Dan Herrera is an imagemaker and educator living and working out of Sacramento, CA. Inspired by the power of objects as a means to tell a story, he creates photographs with robust physical qualities that transcend what can be communicated on a digital screen. His interdisciplinary studio practice merges narrative and research with intentional methods of historical, contemporary, and alternative photography.
Dan’s collaborative and community-based work examines the construction of identity and sense of place in the Latinx community within systems of privilege and oppression. Further collaborations include the University of California 4-H (UC 4-H) youth development program where he co-produces an ongoing series of nutrition educational videos that target food insecure youth.

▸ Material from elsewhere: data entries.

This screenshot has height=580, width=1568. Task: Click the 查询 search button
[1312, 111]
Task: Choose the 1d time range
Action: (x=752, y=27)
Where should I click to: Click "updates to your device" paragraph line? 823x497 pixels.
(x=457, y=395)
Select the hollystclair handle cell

As a practicing artist, his efforts have led to an invitational lectures at University of Pittsburgh (2014), presenting works relating to narrative and historical process, and a juried lecture at The Society of Photographic Education (2019) where he delivered a research-based scholar presentation on the evolution of internet memes as a pathway to social justice, and Princeton University (2023) where he presented research on sustainable processes as narrative.
His national publication record includes college-level academic textbooks, most recently The Book of Alternative Photographic Processes, 3rd Edition, 2015, and Light & Lens: Photography in the Digital Age, 3rd Edition, 2018. Exhibitions of his work have appeared at SOHO Photo in New York, the Los Angeles Center for Digital Art, the de Young Museum in San Francisco, including a solo show at the Marin Museum of Contemporary Art. Additionally, his commercial photography background includes editorial work for Juxtapoz Magazine, Sacramento, magazine, Vicious Vanity F/X, Oak Park Brewing Company, and Marky Ramone of the iconic punk band The Ramones.

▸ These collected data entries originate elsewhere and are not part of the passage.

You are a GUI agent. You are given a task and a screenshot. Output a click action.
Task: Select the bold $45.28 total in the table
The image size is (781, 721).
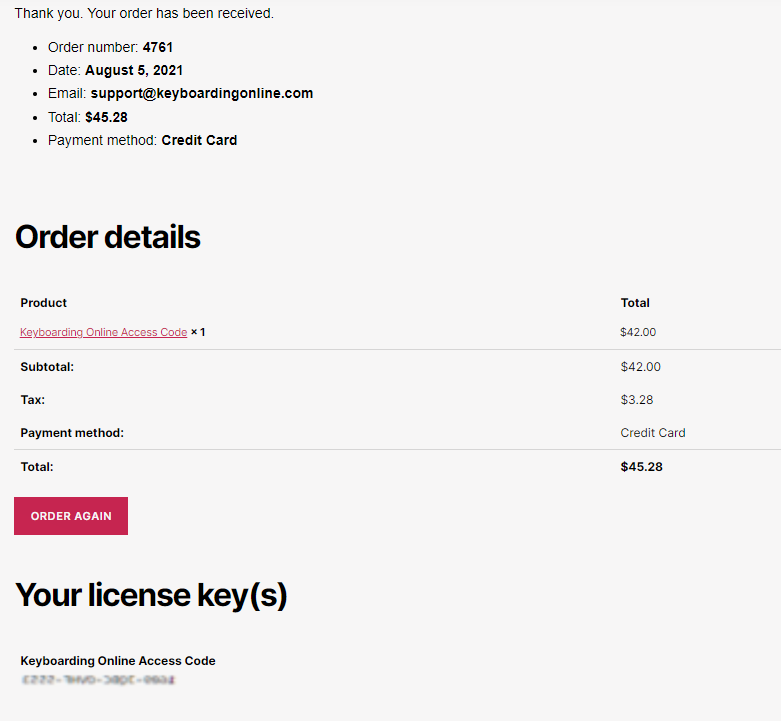[x=641, y=466]
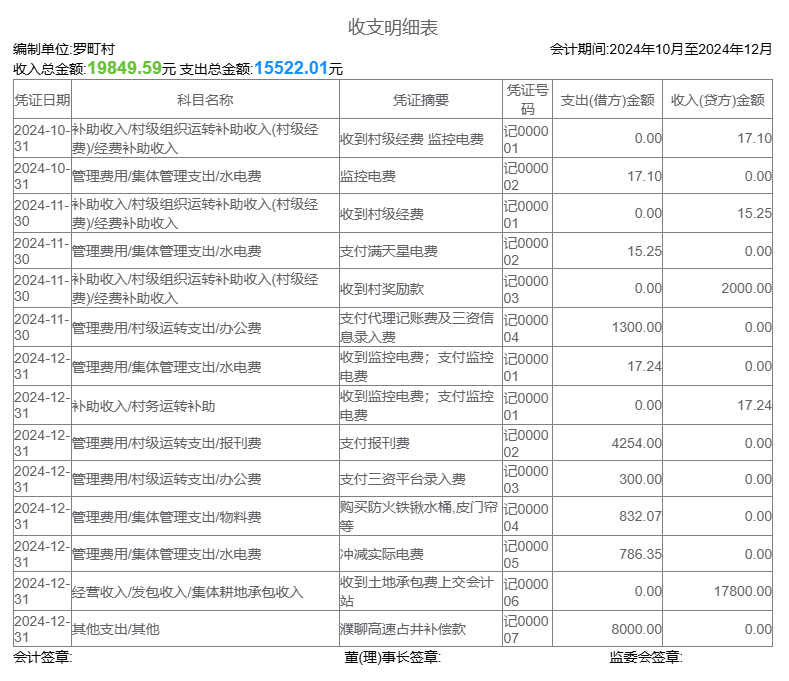This screenshot has height=681, width=789.
Task: Select the 濮聊高速占井补偿款 summary cell
Action: click(403, 630)
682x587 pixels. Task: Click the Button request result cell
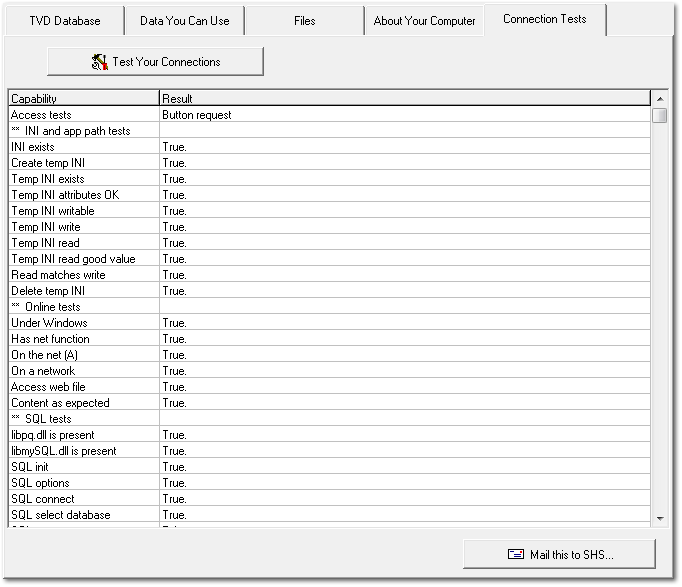coord(197,115)
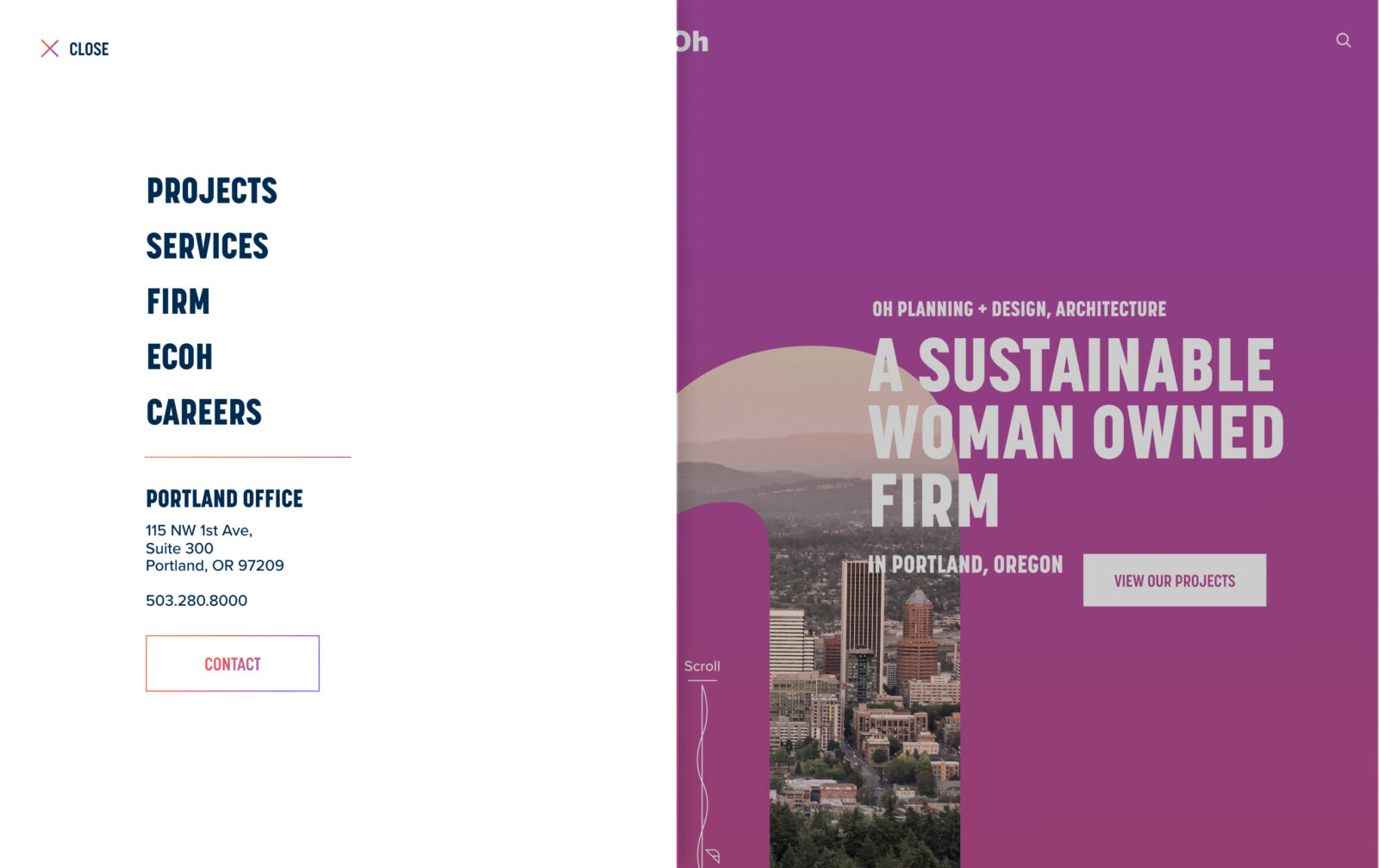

As a lecturer in the California State University system, he teaches a wide range of analog, alternative process, and commercial photography courses. His teaching experience extends beyond the classroom where he also facilitates private workshops on his unique approach to image making. This includes collaborative peer-teaching workshops that address principles of mindful looking and the action of light - using accessible, low-tech methods to create photograms, cyanotypes, and experimental plant based printing methods.